Assignment 2: Answer the questions below

  1. Speed is distance divided by airtime. Use the planes dataframe (included in the nycflights13-package) to find the fastest and slowest aircraft model measured by speed in average km/h. Your answer should be a tibble containing the fastest and slowest plane
# 1
flights |> 
  inner_join(planes, by=join_by(tailnum)) |> 
  mutate(speed_kmh = 1.609344 * distance / (air_time/60)) |> 
  summarise(avg_speed_kmh = mean(speed_kmh, na.rm=TRUE), .by=model) |> 
  filter(avg_speed_kmh %in% c(max(avg_speed_kmh), min(avg_speed_kmh)))
# A tibble: 2 × 2
  model       avg_speed_kmh
  <chr>               <dbl>
1 CL-600-2B19          501.
2 777-222              777.

Part 2: Survey data

For this homework you will practice your data wrangling skills using a survey data set that you can download here: data-ESS8NO.dta. The data comes from the European Social Survey, and is available at [europeansocialsurvey.org] in various formats. Further, the data from ESS contains many variables with abbreviated/encoded names. The file contains survey responses from Norway in 2016. To get you started with the assignment, you may use the commands below to read in the data set. You may need to install the package foreign first in order to use the read.dta function.

library(foreign)

df <- 
  read.dta("data-ESS8NO.dta") %>%
  transmute(
    party = prtvtbno, 
    age = agea, 
    religiosity = rlgdgr, 
    income_decile = hinctnta)

The variables of interest prtvtbno, agea, rlgdgr and hinctnta are defined in the attached documentation, together with more information on the actual questions. To keep it simple, we rename them to party, age, religiosity and income_decile.

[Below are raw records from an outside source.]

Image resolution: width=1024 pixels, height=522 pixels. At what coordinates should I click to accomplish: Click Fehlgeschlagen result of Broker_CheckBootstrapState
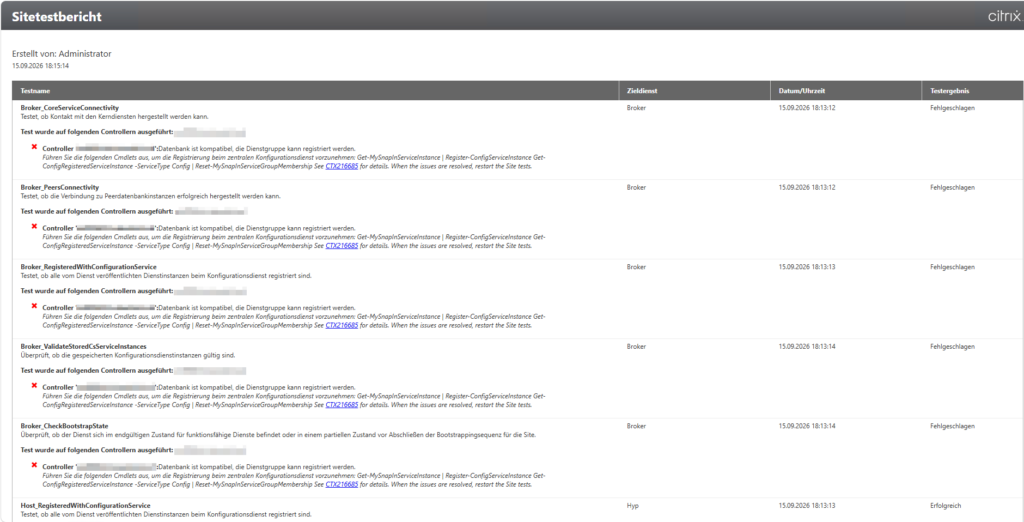[x=952, y=426]
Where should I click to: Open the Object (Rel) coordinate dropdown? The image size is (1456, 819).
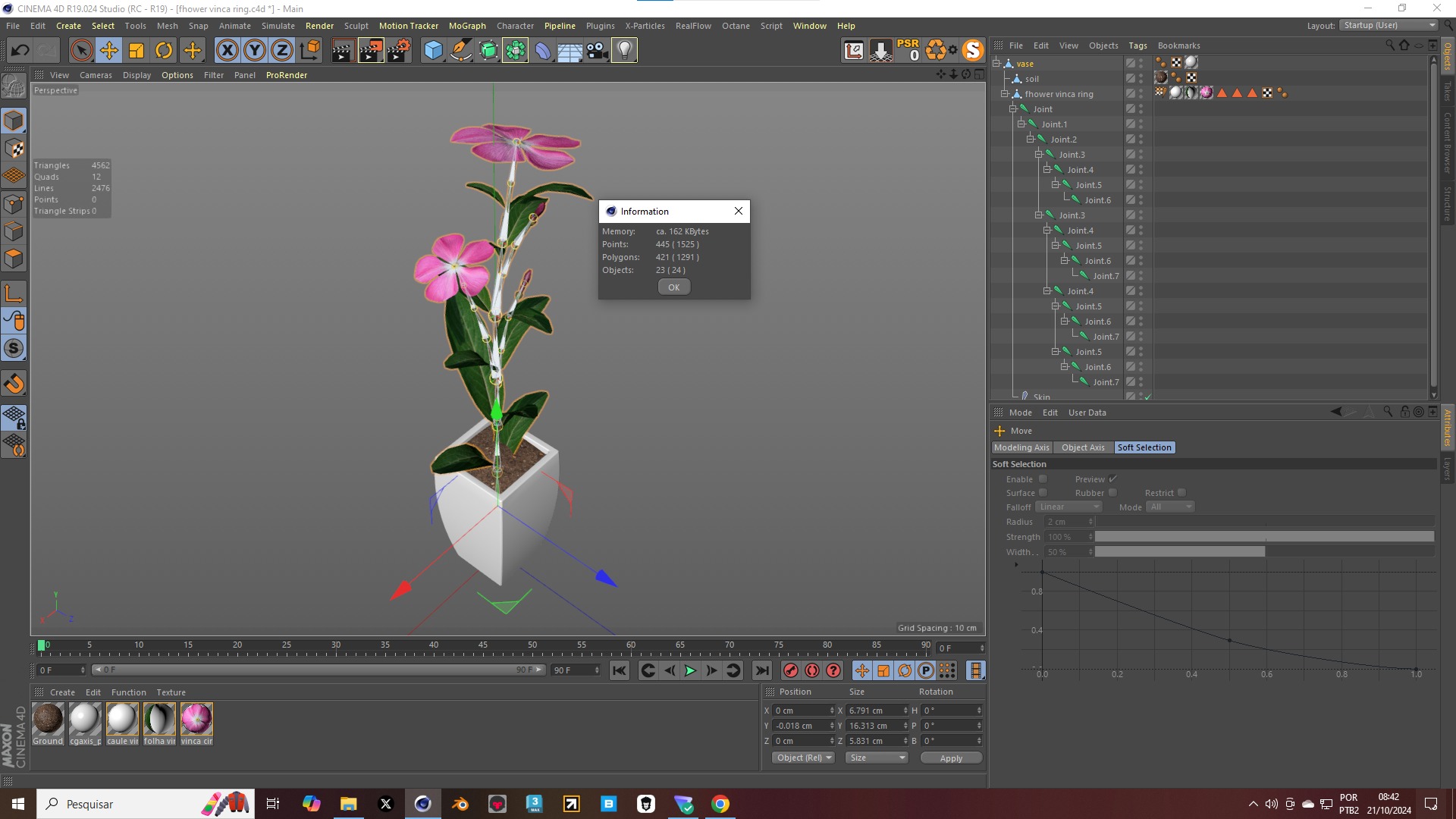803,758
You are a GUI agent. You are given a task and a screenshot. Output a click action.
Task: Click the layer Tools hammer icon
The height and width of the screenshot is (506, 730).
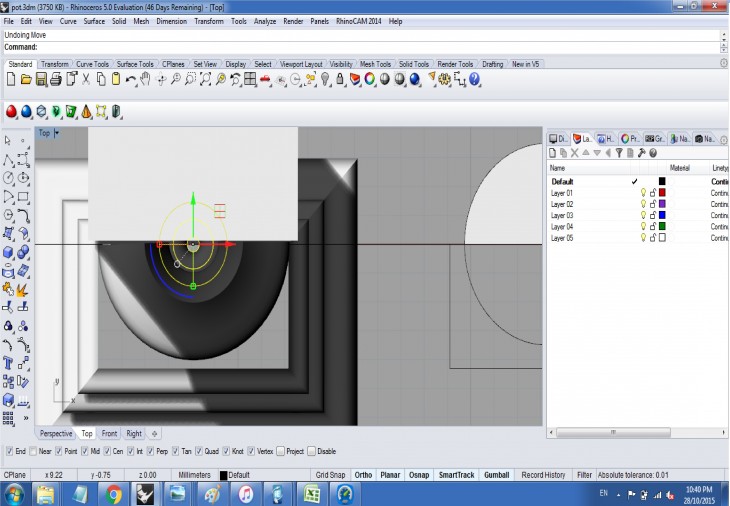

  1. Provide summary statistics of age of respondents split by the party the respondents voted for last election. Who has the oldest/youngest voters? Where is the standard deviation of voters age the largest? Do not report numbers for parties with less than 25 respondents.

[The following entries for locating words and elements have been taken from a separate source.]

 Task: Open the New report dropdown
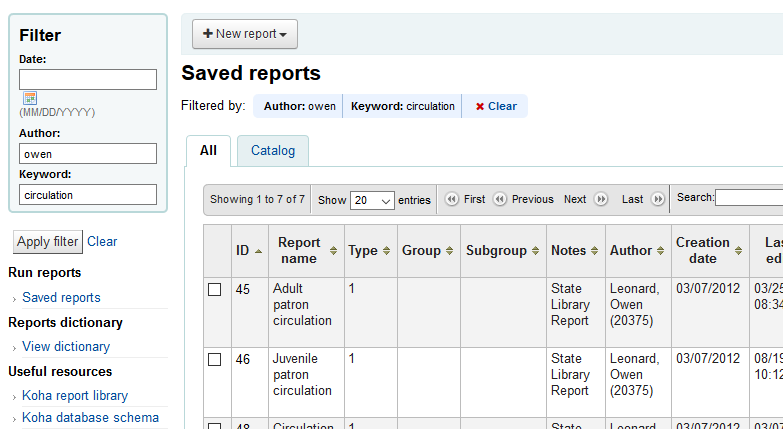click(245, 34)
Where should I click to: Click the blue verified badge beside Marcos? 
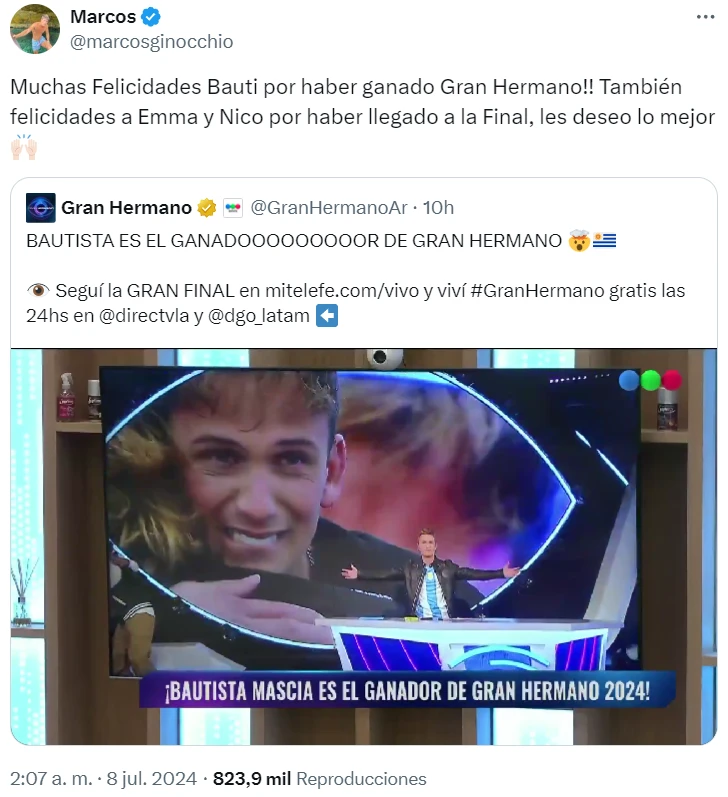click(x=150, y=17)
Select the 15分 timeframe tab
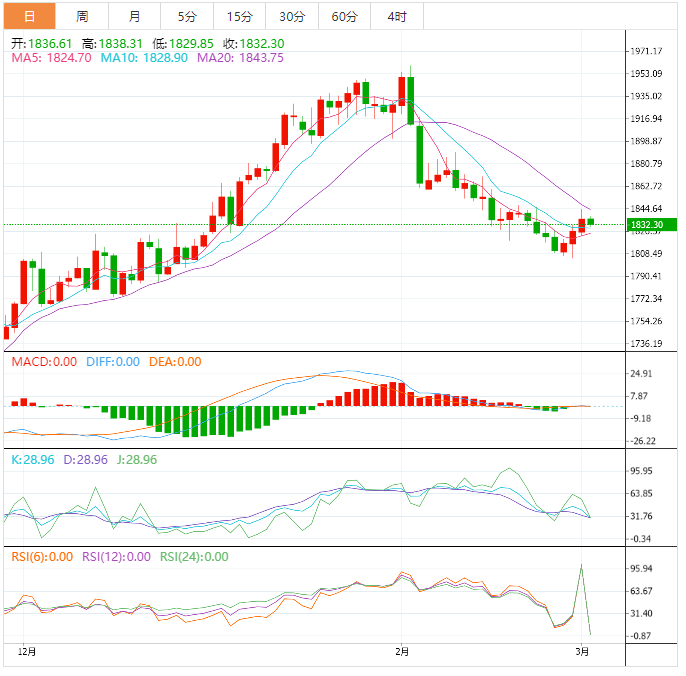Viewport: 686px width, 676px height. click(240, 17)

  2. The variables religiosity, income_decile and party are encoded as factors (take a look at ?factor for en explanation). Further, they contain some non-responses such as “Don’t know”, “Refusal” and “No answer”. Find a method for filtering out all the non-responses. How many respondents did not provide an eligible response to each of the questions? How many answered both the party and income question?

  3. Filter out all ineligible responses for both income and party. Calculate the average religiosity of each party. Provide your answer as a data frame with one row pr. party, sorted by average religiosity.

  4. (Slightly trickier!) For each party with more than 75 voters, calculate the ratio of the number of respondents in income deciles 9 and 10 over the number of respondents in income deciles 1 and 2. Which party has the highest high- to low-income voters?

For completeness: When working with survey data, we usually have to apply weights to ensure estimates are representative of the population. This is because a survey sample may be a non-random sample of the general population. The survey data set provides the weights. You don’t have to worry about weights in this assignment, but please store the link “survey data -> weights?!?” in your mind for future work.